I headed south by subway (subway stations were conveniently placed all about Times Square, one just outside my hotel entrance at 47th and 7th, getting off at City Hall and wandered about City Hall Park, checking out the Jacob Wrey Mould Fountain and the statuary throughout before making my way to the World Trade Center and Financial District. I followed my map, walking the short distance down Broadway to Versey Street, rounding St. Paul’s Chapel to where the World Trade Center once stood, and still does in my memory.

I was not disappointed. It was a construction site with barriers up all around it, cutting off any and all view of what was. Trucks rushed here and there, delivering steel and concrete and what have you, drills and jack hammers and hydraulics and pneumatics threw enough dust and noise into the air that I retreated to St. Paul’s Chapel again.

What was remarkable was how little damage was done to the surrounding structures. St. Paul’s Chapel, just across Church Street was unscathed as far as I could see. So too all the other buildings across Church Street, but I suspect they were and had since been repaired and cleaned up. They would be. Business beckoned. Retail abounds at Century 21 and Wall Street is but a few blocks to the south. They would not have spared any amount to refurbish St. Paul’s, bringing it back to its former glory; it’s where George Washington was inaugurated as the first President of the Nation, after all.

I walked down past Zuccotti Park to Wall Street, then back on the subway where I got off in Greenwich Village for lunch. I was terribly bohemian while there, trying sushi for the first time, listening to musicians talk trade at tables around me.

I spent the afternoon touring Radio City Music Hall. Primarily a cinema, it found its way to movies as well. Visions of a thousand films passed my mind as I approached it, its neo marquee rising high up its flanks, its lights ablaze day and night. Radio Days, Home Alone 2, Quiz Show, and most memorably, The Godfather, with Michael Corleone and wife Christmas shopping, Michael reaching for and grasping a newspaper bearing news that his father had been shot and expected to die.

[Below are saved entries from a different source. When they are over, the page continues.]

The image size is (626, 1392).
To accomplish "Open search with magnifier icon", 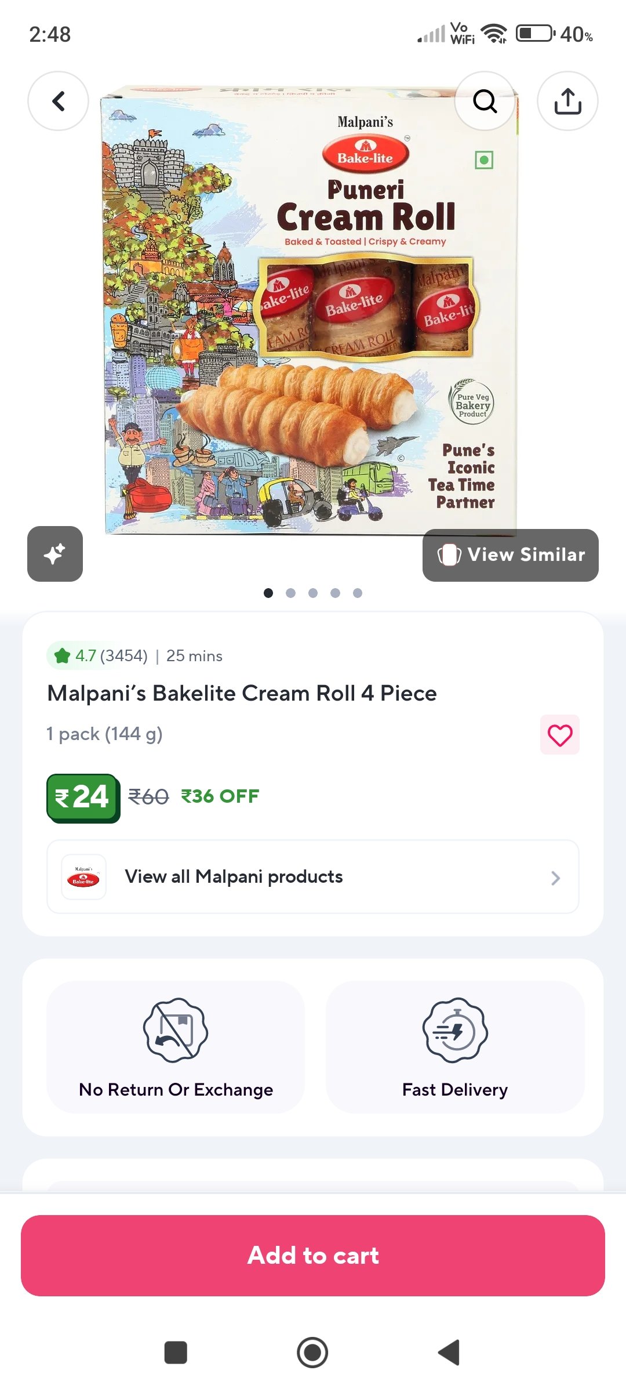I will 485,101.
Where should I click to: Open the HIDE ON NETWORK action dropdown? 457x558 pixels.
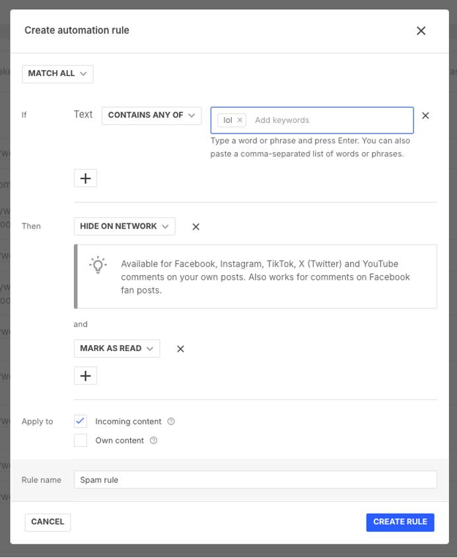pos(124,226)
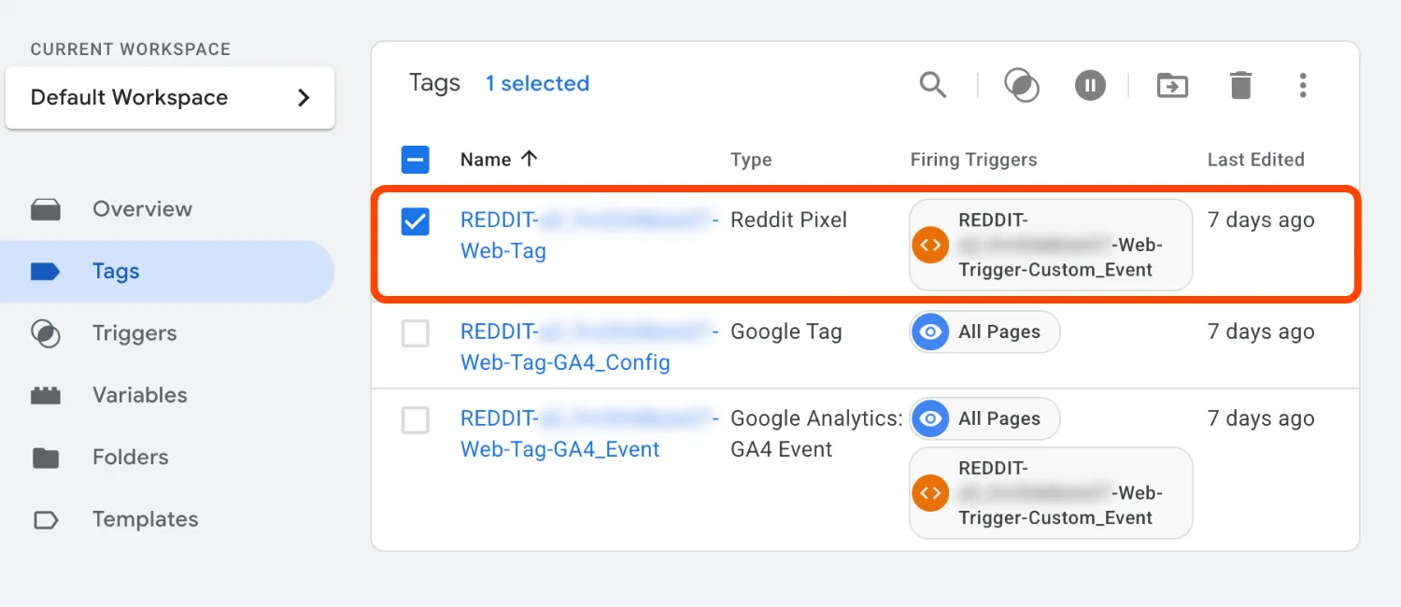Open the search icon in Tags panel
Image resolution: width=1401 pixels, height=607 pixels.
coord(933,84)
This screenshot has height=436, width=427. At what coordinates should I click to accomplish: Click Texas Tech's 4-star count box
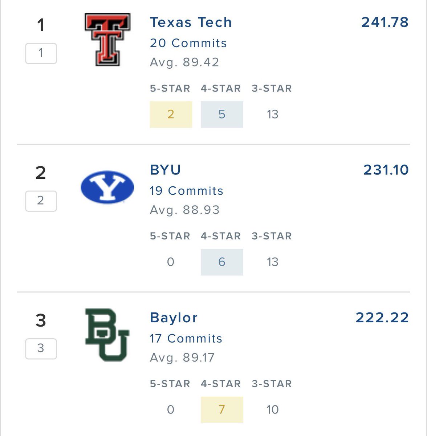pyautogui.click(x=222, y=114)
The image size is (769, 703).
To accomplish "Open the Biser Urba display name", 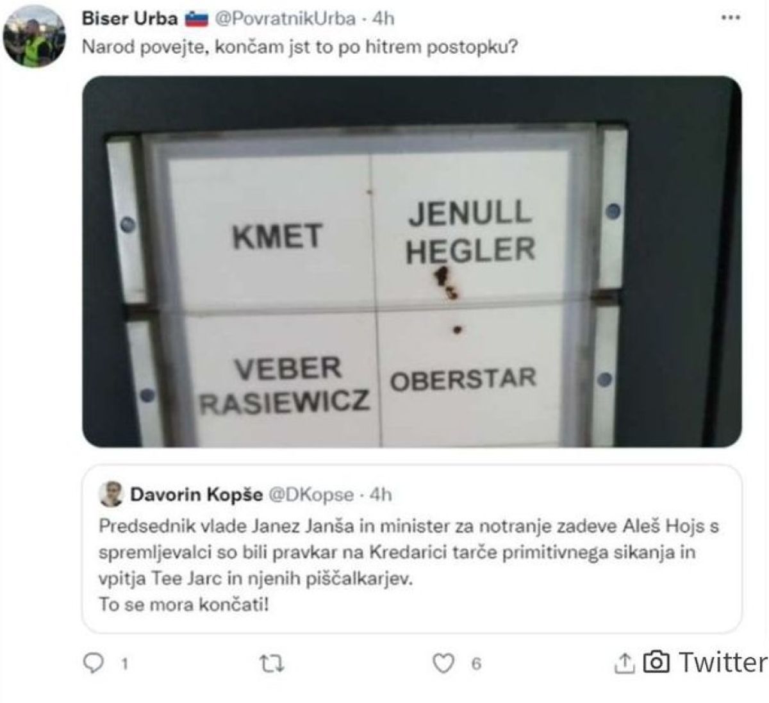I will (x=129, y=19).
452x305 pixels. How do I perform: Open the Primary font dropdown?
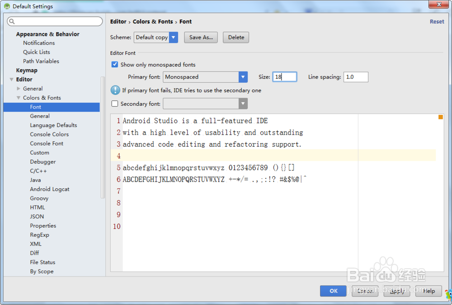(243, 77)
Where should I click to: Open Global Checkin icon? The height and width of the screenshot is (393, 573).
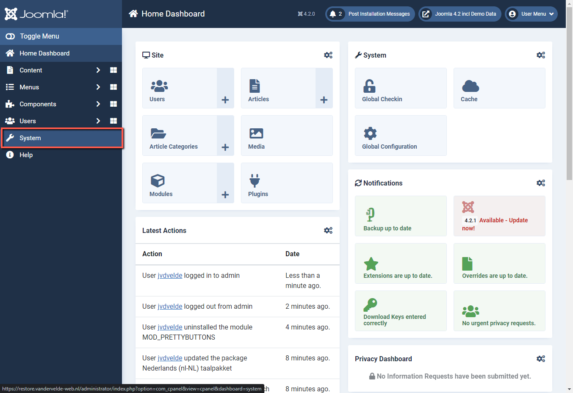370,86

Inside, it’s an Art Deco palace. The Grand Foyer, its staircases a cascade of Oriental murals, plush VIP lounges, the mezzanine and balcony and the great proscenium arch, over 60 feet high and 100 feet wide, a huge semi-circular void, its steam powered stage, so top secret during WW2 that the FBI had to guard it, lest its mechanics reveal how the Navy’s aircraft carriers dispatched its fighters.



Of course, there were Rockettes. I met one and had my picture taken with her.

I had time for another show. But which? I didn’t want to pay full price though, so I stood in line at TKTS and looked to see what was on sale. I recommend TKTS. That day’s shows could be on sale for as much as 75% off. If you’re willing to wait. The line is long. Some lengthy time might be spent waiting. But only for musicals; should you wish for drama, there’s a much shorter line on the other side. I was waiting on the much longer side. I didn’t have to wait too long. No sooner did I resign myself for a full morning of inching forward, a young lady in a short tuxedo danced up to me and presented me with a pamphlet for “Chicago.” Go to the box office and get 50% off your ticket price it said.

Done. Time and money saved.

I was off to see the city from up on high, atop the Empire State Building. A must. It too is an Art Deco wonder (can you tell whether I’m a fan of Art Deco?), all marble and arches and decidedly 1930s. King Kong surveyed the city from that vantage, so did Tom Hanks and Meg Ryan when so sleepless in Seattle that they had to fall in love atop it, as did Cary Grant and Deborah Kerr while having an affair to remember, not to mention Charles Boyer and Irene Dunne; even the Daleks and Doctor Who chased about the observation deck.

The lines were shorter than I was led to expect. I was up top in no time, eschewing the topmost deck, being informed that it wasn’t worth the extra cash. I beat the rush, the lines decidedly longer when I was leaving than when I arrived.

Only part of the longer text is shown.